In Aztec mythology, Tepoztēcatl /nah/ (from tepoztli "workable metal" /nah/ and tēcatl "person" /nah/ ) or Tēzcatzontēcatl /nah/ (from tēzcatl /nah/ "mirror", tzontli "four hundred" /nah/ and tēcatl "person" /nah/) was the god of pulque, of drunkenness and fertility. The deity was also known by his calendrical name, Ometochtli ("two-rabbit"). He is a consort of Mayahuel, who is a mask-avatar of Xōchiquetzal.

According to Aztec myth, Tepoztēcatl was one of the Centzon Tōtōchtin, the four hundred children of Mayahuel, the goddess of the maguey plant, and Patecatl, the god that discovered the fermentation process. As a deity of pulque, Tepoztēcatl was associated with fertility cults and Tlāloc. Tepoztēcatl was also associated with the wind, hence deriving an alternative name of Ehecacone, son of the wind.

Tepoztēcatl appears in the Mendoza Codex carrying a copper axe.
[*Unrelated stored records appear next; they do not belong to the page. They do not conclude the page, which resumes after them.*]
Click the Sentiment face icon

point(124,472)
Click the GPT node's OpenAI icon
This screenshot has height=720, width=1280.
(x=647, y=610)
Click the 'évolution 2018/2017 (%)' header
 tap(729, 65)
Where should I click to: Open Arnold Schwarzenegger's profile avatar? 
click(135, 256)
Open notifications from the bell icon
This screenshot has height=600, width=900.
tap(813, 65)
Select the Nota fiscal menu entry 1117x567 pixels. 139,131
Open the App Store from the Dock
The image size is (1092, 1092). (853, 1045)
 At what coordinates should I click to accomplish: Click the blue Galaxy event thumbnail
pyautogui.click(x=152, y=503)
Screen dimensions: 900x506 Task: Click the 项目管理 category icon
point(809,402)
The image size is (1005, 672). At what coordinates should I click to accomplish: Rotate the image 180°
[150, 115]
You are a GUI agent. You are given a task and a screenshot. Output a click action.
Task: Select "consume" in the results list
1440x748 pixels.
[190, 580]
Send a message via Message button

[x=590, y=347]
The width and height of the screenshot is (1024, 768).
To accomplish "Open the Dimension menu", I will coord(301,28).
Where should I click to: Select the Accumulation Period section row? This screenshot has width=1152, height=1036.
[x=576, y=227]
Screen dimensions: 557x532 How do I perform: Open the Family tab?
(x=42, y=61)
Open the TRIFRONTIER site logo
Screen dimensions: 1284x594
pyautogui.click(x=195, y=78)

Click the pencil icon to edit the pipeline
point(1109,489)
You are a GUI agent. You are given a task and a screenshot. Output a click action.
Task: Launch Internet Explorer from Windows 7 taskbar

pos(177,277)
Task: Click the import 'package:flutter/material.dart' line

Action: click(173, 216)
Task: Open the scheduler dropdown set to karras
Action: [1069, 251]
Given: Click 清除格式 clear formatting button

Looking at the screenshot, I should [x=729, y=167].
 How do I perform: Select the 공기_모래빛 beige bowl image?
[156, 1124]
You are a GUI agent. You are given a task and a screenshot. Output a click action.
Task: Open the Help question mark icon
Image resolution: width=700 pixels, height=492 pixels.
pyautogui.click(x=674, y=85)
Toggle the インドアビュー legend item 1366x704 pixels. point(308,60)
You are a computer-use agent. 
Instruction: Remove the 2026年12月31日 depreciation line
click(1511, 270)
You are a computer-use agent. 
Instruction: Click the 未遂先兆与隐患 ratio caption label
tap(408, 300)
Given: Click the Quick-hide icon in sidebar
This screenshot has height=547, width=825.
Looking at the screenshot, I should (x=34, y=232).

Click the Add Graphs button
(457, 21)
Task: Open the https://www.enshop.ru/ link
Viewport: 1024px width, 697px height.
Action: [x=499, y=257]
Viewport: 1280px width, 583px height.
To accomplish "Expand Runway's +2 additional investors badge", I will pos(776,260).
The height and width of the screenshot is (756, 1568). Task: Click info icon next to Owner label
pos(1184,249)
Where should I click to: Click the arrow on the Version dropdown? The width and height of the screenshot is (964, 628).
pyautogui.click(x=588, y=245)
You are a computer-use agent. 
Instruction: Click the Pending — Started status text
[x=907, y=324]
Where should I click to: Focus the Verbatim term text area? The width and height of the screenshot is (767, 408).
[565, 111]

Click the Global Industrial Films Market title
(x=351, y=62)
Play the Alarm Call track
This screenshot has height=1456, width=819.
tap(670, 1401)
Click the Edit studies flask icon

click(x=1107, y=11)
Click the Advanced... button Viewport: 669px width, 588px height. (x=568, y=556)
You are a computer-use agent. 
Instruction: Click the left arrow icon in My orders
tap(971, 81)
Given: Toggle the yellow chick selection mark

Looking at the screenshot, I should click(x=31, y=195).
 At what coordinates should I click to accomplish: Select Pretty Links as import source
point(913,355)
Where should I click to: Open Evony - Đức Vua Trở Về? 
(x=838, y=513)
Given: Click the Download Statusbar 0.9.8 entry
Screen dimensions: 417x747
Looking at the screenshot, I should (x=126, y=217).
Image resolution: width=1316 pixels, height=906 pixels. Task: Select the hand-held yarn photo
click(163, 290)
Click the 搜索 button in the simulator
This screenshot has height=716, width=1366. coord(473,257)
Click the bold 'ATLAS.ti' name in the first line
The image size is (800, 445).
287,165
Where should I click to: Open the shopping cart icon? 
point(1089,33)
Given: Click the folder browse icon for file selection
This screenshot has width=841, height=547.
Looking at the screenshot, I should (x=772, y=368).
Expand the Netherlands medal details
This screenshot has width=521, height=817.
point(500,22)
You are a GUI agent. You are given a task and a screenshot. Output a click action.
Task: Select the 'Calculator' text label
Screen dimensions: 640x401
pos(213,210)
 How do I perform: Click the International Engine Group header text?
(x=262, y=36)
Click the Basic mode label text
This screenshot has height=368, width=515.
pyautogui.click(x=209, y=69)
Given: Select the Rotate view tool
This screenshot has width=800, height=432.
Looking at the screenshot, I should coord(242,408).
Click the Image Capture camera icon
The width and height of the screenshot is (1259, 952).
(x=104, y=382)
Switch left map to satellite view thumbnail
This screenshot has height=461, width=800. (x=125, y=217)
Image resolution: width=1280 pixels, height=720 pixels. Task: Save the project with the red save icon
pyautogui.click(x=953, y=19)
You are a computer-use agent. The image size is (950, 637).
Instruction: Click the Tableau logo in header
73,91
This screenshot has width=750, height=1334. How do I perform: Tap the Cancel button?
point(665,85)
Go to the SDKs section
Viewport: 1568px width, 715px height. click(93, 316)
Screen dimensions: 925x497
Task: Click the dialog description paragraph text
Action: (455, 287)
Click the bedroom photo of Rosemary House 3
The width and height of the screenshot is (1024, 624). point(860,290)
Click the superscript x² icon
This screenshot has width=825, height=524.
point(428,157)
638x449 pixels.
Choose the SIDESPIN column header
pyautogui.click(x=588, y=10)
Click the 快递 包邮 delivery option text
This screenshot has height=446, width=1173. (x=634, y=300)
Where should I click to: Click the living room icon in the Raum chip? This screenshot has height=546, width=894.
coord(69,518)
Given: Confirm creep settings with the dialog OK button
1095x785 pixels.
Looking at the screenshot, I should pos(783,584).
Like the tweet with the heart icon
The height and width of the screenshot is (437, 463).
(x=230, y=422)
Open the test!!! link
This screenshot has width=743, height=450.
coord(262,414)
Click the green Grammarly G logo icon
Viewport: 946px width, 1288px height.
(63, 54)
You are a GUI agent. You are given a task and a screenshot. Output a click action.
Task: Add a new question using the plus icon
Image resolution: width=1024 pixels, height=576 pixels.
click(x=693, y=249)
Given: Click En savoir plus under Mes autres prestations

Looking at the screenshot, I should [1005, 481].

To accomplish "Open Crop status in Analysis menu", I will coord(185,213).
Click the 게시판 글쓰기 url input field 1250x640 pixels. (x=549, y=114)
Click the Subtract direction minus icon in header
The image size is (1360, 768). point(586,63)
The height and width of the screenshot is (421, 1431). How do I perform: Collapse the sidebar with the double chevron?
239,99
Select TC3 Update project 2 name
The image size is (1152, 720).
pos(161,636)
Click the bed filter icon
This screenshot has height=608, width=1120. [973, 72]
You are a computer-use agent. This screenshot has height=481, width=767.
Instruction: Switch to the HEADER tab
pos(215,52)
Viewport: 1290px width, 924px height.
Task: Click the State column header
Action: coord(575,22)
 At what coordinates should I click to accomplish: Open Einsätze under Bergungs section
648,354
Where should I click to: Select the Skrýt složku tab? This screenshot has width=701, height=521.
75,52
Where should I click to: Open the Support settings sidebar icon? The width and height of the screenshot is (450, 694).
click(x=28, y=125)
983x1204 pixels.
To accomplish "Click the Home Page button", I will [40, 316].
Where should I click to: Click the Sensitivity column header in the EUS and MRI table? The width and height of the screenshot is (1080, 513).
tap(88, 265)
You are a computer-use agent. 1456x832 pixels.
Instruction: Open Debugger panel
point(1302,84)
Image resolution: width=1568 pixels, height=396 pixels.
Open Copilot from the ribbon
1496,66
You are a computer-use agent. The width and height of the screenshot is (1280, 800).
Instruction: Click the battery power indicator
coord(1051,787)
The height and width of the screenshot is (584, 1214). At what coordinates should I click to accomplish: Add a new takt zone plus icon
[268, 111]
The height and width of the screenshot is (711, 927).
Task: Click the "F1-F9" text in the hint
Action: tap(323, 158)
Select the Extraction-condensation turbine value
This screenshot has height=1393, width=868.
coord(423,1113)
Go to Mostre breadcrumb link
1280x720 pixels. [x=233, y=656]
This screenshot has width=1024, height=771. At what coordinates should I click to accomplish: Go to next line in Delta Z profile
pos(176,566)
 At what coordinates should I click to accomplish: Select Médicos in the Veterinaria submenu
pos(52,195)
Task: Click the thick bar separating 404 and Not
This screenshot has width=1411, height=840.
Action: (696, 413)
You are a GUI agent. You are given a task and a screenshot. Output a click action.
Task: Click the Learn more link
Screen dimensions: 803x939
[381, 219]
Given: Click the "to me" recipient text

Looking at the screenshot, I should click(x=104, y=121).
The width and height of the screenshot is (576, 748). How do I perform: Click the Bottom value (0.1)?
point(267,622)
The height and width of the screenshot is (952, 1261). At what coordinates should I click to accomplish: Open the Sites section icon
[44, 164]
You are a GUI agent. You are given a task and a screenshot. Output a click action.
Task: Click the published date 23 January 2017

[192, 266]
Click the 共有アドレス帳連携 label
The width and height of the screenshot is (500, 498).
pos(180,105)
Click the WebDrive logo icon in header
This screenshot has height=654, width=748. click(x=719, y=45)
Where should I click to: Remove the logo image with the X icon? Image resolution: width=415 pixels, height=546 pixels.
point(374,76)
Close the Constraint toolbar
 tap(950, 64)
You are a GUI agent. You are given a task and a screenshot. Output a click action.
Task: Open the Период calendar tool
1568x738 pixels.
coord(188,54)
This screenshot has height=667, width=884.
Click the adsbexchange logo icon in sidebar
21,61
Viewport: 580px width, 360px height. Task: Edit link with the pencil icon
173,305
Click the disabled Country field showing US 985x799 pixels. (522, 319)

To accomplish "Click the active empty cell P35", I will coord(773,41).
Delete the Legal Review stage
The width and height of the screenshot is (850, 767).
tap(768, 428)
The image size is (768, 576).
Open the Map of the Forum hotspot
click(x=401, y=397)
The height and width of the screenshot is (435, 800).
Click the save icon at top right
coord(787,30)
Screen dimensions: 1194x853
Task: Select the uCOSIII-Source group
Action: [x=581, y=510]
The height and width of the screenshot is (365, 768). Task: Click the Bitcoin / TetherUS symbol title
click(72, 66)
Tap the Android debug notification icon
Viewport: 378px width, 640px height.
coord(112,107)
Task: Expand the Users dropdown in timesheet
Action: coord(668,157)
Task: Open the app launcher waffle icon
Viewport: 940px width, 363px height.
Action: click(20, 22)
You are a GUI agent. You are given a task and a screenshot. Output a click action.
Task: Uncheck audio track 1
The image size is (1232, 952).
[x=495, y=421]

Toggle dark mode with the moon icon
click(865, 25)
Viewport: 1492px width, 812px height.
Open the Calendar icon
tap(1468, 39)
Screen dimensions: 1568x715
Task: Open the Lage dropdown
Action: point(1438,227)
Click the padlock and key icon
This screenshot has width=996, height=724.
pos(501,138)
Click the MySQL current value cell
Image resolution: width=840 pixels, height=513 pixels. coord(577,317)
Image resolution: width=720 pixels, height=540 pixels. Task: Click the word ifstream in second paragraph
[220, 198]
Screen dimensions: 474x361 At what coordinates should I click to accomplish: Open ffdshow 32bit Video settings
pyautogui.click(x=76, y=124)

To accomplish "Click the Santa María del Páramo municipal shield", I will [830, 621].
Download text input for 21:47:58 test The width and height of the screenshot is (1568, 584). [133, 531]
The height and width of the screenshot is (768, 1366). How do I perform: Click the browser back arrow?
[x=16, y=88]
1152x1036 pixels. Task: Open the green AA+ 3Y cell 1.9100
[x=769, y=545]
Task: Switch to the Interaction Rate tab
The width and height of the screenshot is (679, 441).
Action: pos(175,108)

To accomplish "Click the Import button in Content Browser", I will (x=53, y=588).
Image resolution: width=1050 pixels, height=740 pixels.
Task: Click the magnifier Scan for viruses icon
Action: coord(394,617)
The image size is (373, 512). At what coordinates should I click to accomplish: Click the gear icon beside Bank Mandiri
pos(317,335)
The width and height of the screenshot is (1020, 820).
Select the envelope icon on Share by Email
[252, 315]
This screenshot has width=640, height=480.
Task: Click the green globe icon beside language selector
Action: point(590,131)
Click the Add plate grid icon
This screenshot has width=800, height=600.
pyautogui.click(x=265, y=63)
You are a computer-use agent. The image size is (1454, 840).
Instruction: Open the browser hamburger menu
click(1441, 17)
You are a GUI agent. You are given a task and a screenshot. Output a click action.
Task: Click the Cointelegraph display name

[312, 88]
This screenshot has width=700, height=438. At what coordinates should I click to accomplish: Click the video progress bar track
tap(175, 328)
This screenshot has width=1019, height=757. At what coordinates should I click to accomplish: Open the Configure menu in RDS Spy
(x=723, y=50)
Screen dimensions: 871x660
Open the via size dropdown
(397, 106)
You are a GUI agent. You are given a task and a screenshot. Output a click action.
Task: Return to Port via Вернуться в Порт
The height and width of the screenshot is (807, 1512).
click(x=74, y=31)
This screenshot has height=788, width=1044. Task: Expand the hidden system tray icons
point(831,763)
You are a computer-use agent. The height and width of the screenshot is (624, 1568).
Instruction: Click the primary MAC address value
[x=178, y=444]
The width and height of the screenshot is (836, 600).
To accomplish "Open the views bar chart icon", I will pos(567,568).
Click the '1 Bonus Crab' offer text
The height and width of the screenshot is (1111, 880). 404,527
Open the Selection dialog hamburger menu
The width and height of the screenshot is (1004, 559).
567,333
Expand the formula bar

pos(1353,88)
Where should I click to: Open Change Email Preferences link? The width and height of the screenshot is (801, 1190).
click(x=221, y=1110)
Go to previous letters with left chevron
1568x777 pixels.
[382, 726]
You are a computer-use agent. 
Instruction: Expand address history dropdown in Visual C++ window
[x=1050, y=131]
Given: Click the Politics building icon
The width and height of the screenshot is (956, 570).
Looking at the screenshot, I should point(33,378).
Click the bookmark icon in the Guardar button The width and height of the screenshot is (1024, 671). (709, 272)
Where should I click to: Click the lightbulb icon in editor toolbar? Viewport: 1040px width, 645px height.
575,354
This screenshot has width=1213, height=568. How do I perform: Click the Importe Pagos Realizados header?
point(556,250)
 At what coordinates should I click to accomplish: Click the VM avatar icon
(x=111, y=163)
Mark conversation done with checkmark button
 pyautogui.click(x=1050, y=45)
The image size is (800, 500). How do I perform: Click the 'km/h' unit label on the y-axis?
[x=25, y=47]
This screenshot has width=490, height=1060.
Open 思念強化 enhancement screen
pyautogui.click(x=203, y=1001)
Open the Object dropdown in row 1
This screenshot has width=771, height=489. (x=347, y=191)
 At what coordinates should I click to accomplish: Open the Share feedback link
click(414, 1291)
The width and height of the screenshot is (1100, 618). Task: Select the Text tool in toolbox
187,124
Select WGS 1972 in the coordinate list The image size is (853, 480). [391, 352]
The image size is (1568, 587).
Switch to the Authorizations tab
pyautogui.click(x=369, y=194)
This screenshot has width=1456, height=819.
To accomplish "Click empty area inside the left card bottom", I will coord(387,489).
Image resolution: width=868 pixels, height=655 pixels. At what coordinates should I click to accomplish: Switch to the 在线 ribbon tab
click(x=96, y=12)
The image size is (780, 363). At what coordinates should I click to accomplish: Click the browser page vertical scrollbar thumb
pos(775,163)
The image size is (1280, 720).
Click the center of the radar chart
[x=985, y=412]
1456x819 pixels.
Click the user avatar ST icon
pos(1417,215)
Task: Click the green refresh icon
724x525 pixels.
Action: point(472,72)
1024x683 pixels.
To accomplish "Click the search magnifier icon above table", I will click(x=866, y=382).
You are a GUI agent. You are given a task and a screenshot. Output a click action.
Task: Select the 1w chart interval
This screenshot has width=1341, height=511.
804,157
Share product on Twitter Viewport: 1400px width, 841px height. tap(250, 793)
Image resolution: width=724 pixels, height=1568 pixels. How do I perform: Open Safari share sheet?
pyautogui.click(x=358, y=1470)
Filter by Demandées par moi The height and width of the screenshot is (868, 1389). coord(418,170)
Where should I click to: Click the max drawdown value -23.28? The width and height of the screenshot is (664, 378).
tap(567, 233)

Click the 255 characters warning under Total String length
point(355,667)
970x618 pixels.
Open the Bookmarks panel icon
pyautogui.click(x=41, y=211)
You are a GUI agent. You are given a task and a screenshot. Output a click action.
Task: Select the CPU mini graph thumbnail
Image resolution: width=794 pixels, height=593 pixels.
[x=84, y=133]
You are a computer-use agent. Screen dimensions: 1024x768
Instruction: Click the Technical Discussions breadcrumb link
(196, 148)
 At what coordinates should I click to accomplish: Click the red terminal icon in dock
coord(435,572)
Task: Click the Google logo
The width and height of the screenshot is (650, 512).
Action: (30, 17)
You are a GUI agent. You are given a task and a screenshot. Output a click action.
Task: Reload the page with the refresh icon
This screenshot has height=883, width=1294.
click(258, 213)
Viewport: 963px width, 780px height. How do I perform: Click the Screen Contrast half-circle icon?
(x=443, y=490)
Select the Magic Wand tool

El Tepozteco, in the Mexican state of Morelos, is an archaeological site named after the deity. The site was a sacred place for pilgrims from as far as Chiapas and Guatemala. This site has a small pyramid built on a platform, with a combined height of 9.5 m, located on a mountain overlooking the town of Tepoztlán.